Ахматова тогда остановилась у своей знаменитой приятельницы, на Садовом кольце, рядом с площадью Маяковского.
Глубокое чувство обреченности овладело мной. В этом не было мистики. Был автомеханик Иван Иванович, гений своего дела, он сурово учил меня ездить, менять колесо за пять минут – не дольше! Заклеивать мылом бензобак – в случае протечки (мыло – было). Но вот когда «иглу заливает бензином», – он мог это исправить, я уже ничего не могла поправить.
Позвонила по указанному телефону. Великий голос (я всегда слышу: «…Дорога не скажу куда…») ответил: «Благодарю Вас. Жду Вас в двенадцать часов. В полдень».
Я понимала, что не в полночь. Не понимала: что надеть? В уме стояло воспоминание: Чехов едет к Толстому в Гаспру, думает: что надеть? (описано Буниным).

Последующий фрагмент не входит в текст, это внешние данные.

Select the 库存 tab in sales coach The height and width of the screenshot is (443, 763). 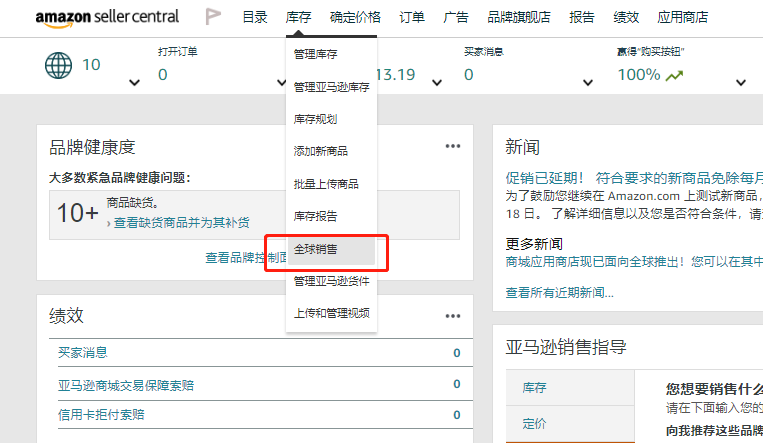(535, 388)
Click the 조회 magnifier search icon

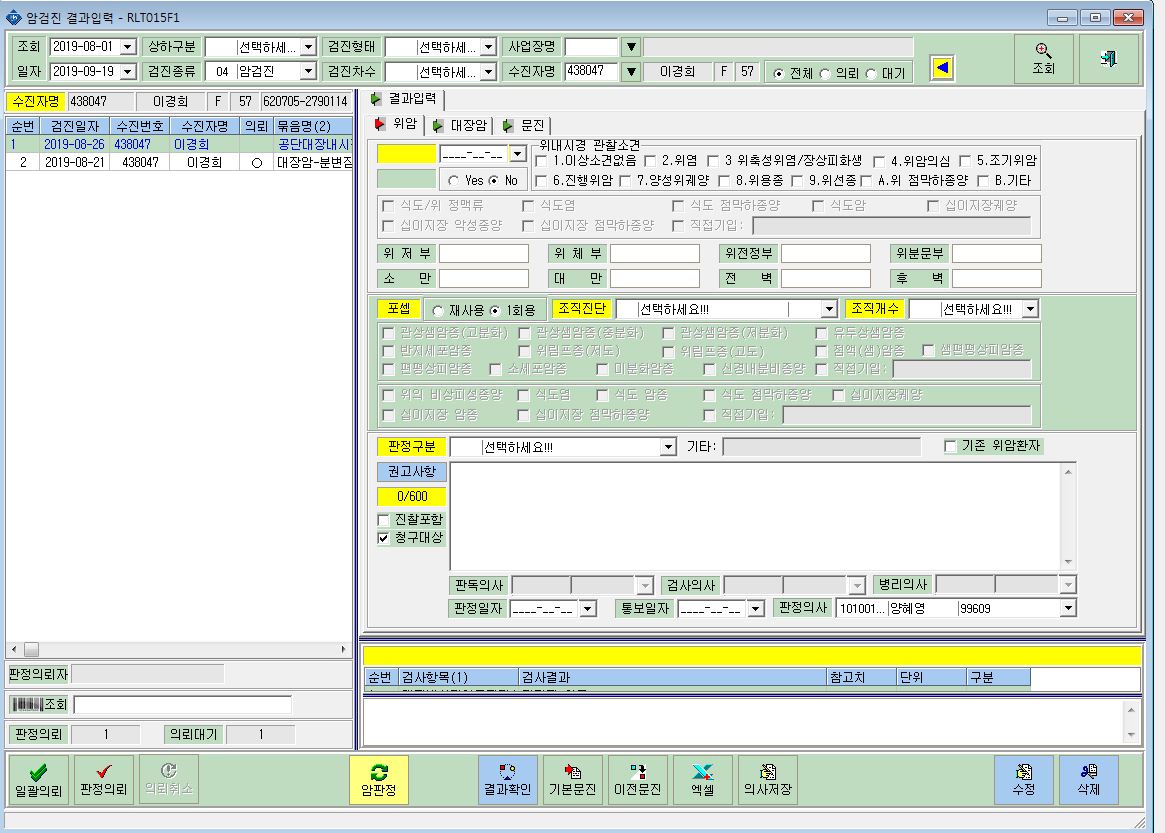pyautogui.click(x=1042, y=51)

Надела то, что под руку попалось: синие узкие брюки, оранжевый свитер, это уже входило в обреченность. Ровно в полдень (помедлив возле дома) поднялась, позвонила в дверь.
Прекрасная дама, в черном платье, встретила меня, справедливо-брезгливо оглядела меня, сказала: «Анна Андреевна ждет Вас. Вы умеете это делать?» (изящными запястьями изобразила руль автомобиля).
Плохие предчувствия крепчали, хороших не бывает.
Вышла Ахматова, в черном платье.
Сине-оранжевая, я опять держала ее локоть, плавно-громоздко мы спустились по лестнице, я открыла дверь автомобиля, села за руль. У следующего перекрестка (при повороте на Петровку) машина остановилась навсегда. Это и была игра иглы с бензином. Я сидела, ничего не делая. Мешала проехать грузовику, водитель кричал: «Баба за рулем! Две дуры – молодая и старая!»
Его зоркость, обращенную ко мне, тоже следует отметить: он высунул голову из кабины. Я показалась себе ровесницей горя, старше беды.
«Вам никакой не подходит?» – спросила Ахматова: цвет, цвет, цвет светофора менялись несколько раз.
Я завидую ей – молодой
и худой, как рабы на галере:
горячей, чем рабыни в гареме,
возжигала зрачок золотой
и глядела, как вместе горели
две зари по-над невской водой.
Это имя, каким назвалась,
потому что сама захотела, —
нарушенье черты и предела
и востока незваная власть,
так – на северный край чистотела
вдруг – персидской сирени напасть.
Но ее и мое имена
были схожи основой кромешной,
лишь однажды взглянула с усмешкой,
как метелью лицо обмела.
Что же было мне делать – посмевшей
зваться так, как назвали меня?
Я завидую ей – молодой
до печали, но до упаданья
головою в ладонь, до страданья,
я завидую ей же – седой
в час, когда не прервали свиданья
две зари по-над невской водой.
Ахмадулина сравнивает Ахматову с колоколом, седым и грузным. Он звучит над нами, за нас, этот колокол. Он поет. Скоро мы узнаем, что мы даже не слышим на самом деле, о чем он поет. Просто не в состоянии это услышать: нет у нас для этого достаточно развитого органа слуховых чувств.